A tree is called a 3-1 tree if every vertex in the tress has degree equal to either 3 or 1.
1. Draw all 3-1 trees with four or fewer vertices of degree 3.
2. Prove that a 3-1 tree must have an even number of vertices.
3. Find a formula for the number of leaves in a 3-1 tree that has exactly m vertices.

 

[quantumdude]

And what are your thoughts on the matter?

 

[Architeuthis Dux]

1. To draw all 3-1 trees with four or fewer vertices of degree 3, we can start by drawing a root node with three children, each of which has one child. This forms a 3-1 tree with four vertices. We can then add another level by drawing two more nodes connected to the first level, each with three children and one child respectively. This forms a 3-1 tree with five vertices. We can continue this pattern to draw all possible 3-1 trees with four or fewer vertices of degree 3.

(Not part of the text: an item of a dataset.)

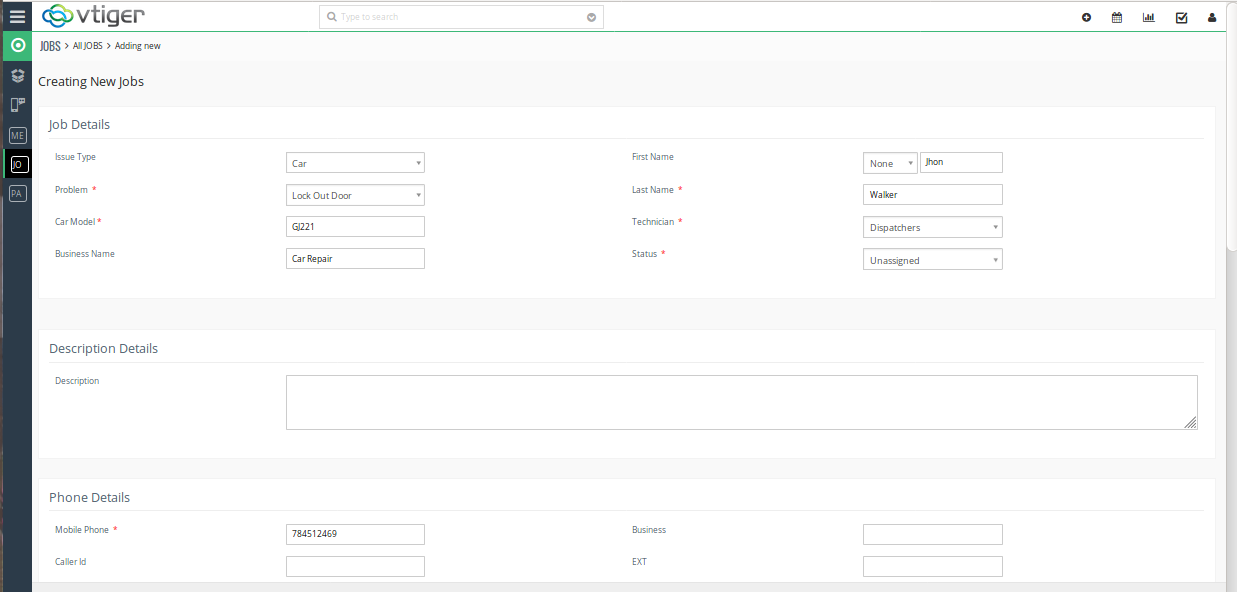This screenshot has width=1237, height=592.
Task: Open the Technician dropdown showing Dispatchers
Action: [932, 227]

2. To prove that a 3-1 tree must have an even number of vertices, we can use the fact that the sum of the degrees of all vertices in a tree is equal to twice the number of edges. In a 3-1 tree, each vertex has degree either 3 or 1. Let's say there are n vertices in the tree. Then the sum of the degrees of all vertices can be written as 3n + (n-2), since there are n-2 vertices with degree 1 and each of the remaining n vertices has degree 3. This can be simplified to 4n - 2. Since this must be equal to twice the number of edges, which is 2(n-1), we can set up an equation: 4n - 2 = 2(n-1). Solving for n, we get n = 2. This means that a 3-1 tree must have an even number of vertices (specifically, 2 or a multiple of 2).

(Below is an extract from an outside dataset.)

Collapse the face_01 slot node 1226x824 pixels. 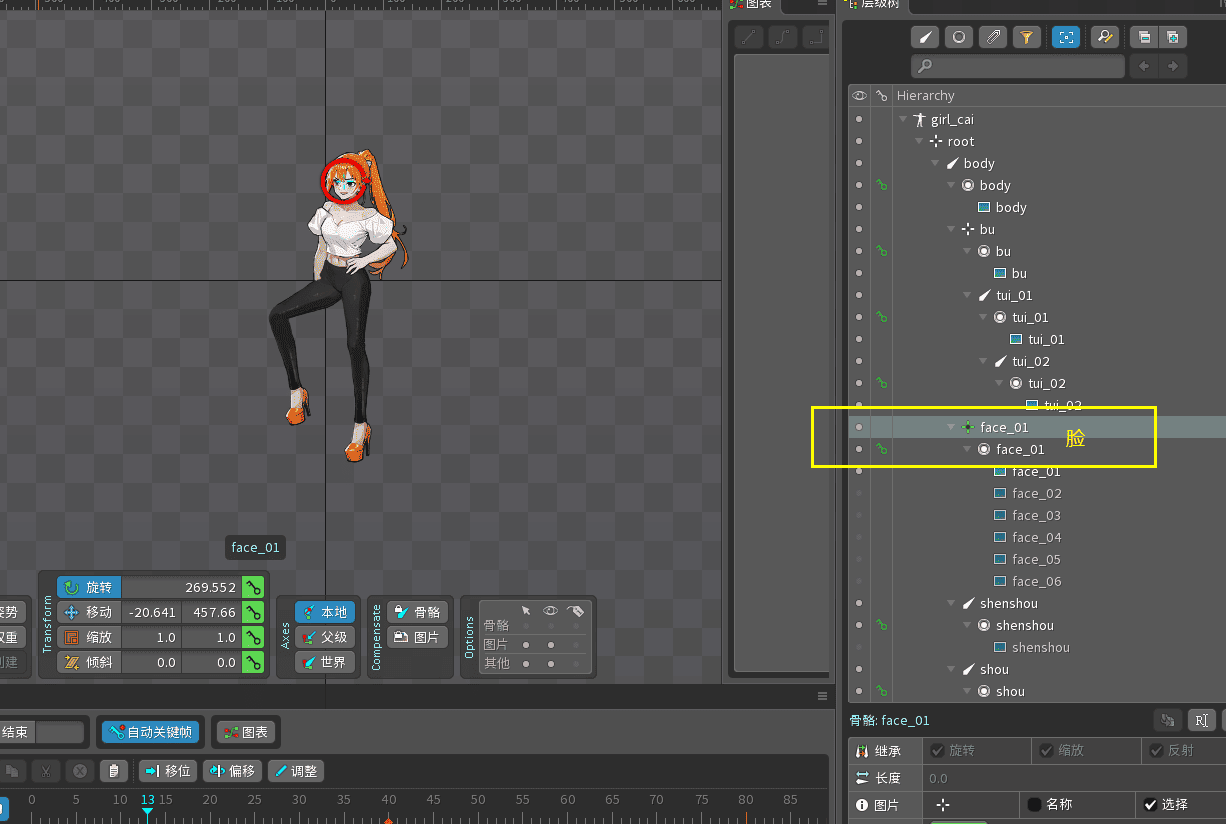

3. To find a formula for the number of leaves in a 3-1 tree with exactly m vertices, we can use the fact that the sum of the degrees of all vertices is equal to twice the number of edges. In a 3-1 tree, the sum of the degrees of all vertices can be written as 3m + (m-2) = 4m - 2. Since each leaf has degree 1, the number of leaves can be written as l = m - 2. This means that the formula for the number of leaves in a 3-1 tree with exactly m vertices is l = 4m - 2 - 3m = m - 2.